- [Brief]: Starting with the line with "Where should I" in the entries below and going on through the line with "Expand the NH2246 core dropdown", output every line exactly and nothing more. No pictures.

- [Source material]:
--*--

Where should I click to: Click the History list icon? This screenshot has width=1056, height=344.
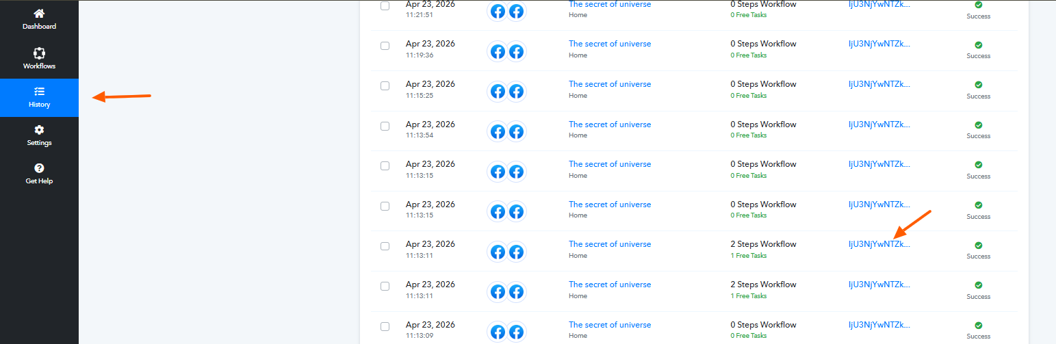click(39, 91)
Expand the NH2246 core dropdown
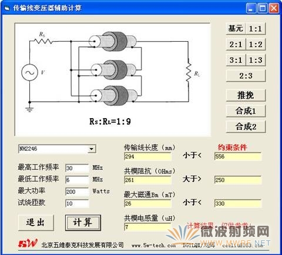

--*--

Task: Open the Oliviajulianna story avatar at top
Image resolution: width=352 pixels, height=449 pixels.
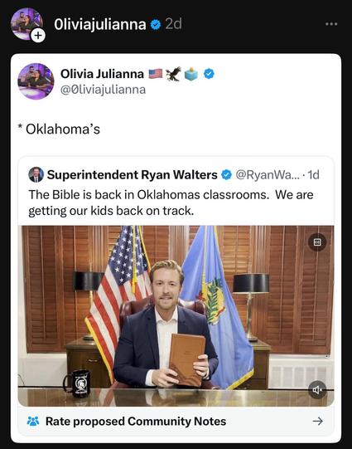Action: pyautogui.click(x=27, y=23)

--*--

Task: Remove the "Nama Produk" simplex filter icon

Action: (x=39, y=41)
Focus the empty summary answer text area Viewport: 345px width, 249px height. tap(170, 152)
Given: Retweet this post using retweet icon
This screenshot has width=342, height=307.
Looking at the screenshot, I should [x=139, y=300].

--*--

- [Solution for this problem]:
Where should I click to: Click the History list icon? This screenshot has width=1056, height=344.
click(39, 91)
Expand the NH2246 core dropdown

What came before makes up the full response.